Though the Seattle Monorail Services got off easy in 2005, they might not have if there were serious injuries. For instance, there was not enough room on the tracks for two monorails to pass each other, and Seattle Monorail Services was dependent on a series of “safety procedures” to avoid an accident. If the procedures were to break down, and signals or other safety measures failed, leading to a crash, SMS could have been found liable. This is because they are responsible for ensuring their trains and the routes are safe for both drivers and passengers.

These same principle holds true for other types of public transportation in Seattle as well.

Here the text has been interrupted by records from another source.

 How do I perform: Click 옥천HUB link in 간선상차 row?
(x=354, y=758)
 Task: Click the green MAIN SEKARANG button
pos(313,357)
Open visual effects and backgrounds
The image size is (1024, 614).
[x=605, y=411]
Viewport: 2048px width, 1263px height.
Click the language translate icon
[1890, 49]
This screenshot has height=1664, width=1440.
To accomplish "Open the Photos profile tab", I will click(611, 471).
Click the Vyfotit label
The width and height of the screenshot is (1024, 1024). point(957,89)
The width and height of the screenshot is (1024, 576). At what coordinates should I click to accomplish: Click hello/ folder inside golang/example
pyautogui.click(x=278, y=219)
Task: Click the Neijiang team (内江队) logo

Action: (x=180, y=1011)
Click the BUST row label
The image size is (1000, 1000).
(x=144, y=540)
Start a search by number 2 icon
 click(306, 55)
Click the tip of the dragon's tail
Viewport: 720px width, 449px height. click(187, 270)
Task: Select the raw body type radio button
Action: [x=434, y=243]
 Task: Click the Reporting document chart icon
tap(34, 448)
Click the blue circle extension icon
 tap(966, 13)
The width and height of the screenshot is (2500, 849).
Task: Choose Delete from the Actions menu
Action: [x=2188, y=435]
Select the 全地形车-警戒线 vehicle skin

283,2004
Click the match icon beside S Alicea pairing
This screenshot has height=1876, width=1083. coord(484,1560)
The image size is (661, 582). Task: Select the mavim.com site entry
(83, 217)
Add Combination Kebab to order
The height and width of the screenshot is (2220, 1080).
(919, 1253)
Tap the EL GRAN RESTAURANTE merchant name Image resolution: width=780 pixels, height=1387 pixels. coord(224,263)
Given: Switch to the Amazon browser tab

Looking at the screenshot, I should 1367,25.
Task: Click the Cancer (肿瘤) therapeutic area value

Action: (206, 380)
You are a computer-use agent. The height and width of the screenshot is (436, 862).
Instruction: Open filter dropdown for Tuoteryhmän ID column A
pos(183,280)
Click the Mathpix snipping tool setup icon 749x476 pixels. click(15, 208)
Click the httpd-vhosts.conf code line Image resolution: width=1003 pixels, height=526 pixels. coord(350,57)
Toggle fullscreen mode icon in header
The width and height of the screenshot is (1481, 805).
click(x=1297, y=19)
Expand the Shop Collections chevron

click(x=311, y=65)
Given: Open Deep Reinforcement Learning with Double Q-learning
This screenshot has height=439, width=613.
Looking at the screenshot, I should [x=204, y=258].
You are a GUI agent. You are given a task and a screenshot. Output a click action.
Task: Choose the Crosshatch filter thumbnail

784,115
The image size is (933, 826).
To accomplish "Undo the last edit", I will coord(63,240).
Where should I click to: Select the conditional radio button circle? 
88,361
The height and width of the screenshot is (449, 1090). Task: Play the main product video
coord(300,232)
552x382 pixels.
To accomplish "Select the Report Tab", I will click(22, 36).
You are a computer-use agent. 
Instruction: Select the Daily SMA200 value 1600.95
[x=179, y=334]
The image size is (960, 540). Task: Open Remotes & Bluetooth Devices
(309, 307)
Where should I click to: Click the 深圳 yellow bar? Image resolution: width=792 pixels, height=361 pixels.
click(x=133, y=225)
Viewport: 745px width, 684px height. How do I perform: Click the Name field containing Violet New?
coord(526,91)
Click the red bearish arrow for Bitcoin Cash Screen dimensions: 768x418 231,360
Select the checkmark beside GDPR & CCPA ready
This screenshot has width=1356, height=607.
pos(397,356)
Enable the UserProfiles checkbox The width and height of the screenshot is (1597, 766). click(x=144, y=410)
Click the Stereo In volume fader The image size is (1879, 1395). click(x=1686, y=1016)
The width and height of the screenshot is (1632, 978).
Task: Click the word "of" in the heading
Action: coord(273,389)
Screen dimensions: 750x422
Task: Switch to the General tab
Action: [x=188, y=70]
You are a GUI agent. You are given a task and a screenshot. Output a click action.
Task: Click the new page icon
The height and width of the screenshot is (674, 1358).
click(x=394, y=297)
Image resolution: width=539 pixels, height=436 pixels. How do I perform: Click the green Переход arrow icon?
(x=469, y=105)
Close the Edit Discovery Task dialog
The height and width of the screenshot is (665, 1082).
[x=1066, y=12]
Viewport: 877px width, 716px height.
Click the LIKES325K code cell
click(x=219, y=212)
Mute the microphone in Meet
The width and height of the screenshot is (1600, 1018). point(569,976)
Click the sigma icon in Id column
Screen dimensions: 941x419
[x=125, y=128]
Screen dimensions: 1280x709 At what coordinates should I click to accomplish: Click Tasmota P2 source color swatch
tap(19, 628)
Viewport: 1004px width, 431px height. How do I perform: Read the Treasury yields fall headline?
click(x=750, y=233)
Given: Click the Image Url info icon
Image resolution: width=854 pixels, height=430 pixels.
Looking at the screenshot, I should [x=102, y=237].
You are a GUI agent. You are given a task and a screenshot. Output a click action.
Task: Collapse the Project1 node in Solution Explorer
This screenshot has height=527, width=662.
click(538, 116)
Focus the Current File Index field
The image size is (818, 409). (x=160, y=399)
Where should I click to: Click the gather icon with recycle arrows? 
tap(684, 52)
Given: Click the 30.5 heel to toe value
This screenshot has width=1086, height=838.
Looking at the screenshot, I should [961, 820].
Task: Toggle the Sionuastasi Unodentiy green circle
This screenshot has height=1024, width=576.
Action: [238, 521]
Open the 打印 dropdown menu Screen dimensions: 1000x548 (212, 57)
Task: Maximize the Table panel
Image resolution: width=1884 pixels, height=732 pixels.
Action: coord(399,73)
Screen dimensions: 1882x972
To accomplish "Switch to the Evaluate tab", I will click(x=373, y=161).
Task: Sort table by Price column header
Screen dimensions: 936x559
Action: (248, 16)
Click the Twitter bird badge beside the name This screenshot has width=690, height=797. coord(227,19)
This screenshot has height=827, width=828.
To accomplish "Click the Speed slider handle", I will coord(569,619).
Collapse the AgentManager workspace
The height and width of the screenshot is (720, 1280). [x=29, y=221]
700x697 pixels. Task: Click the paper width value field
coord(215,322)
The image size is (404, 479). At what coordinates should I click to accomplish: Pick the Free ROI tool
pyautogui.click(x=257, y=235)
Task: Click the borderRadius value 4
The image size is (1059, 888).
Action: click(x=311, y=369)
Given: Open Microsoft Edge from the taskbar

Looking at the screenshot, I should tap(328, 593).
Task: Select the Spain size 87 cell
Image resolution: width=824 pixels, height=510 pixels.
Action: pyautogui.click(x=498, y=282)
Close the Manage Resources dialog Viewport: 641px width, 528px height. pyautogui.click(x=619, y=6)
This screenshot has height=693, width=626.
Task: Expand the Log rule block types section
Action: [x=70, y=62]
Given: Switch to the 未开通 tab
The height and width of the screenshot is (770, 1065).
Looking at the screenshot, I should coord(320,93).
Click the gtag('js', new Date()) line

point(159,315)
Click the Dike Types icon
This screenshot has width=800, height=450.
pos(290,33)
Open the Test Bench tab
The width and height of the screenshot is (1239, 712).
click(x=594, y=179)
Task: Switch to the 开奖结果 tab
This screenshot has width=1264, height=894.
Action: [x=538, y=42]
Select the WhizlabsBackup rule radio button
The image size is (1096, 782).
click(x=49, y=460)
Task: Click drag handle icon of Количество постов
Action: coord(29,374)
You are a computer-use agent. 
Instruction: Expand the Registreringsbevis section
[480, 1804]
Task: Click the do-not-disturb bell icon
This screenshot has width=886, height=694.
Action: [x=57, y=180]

For example, if a public bus hits a pedestrian after running a red light, the bus driver would be personally responsible for violating the law. But if a tire flies off the bus and hits that same pedestrian, and the driver was following all traffic signals and safety precautions, King County Metro (the company that operates Seattle’s public buses) could be found liable for failing to properly maintain the vehicle.

Public transportation injury cases can become even more complicated depending on the circumstances. If the tire that flew off the bus was caused by a major pothole or other improperly maintained road, the City of Seattle could be found liable for not keeping its roads in a safe condition for drivers.

Luckily, public transportation accidents aren’t very common in Seattle, but they do happen. If you’ve been injured while taking public transportation around the city, call us today at Hardwick & Pendergast, P.S., toll-free at (888) 228-3860. These cases often involve government vehicles, and there are strict rules for filing claims. We know how to get you the compensation you may deserve.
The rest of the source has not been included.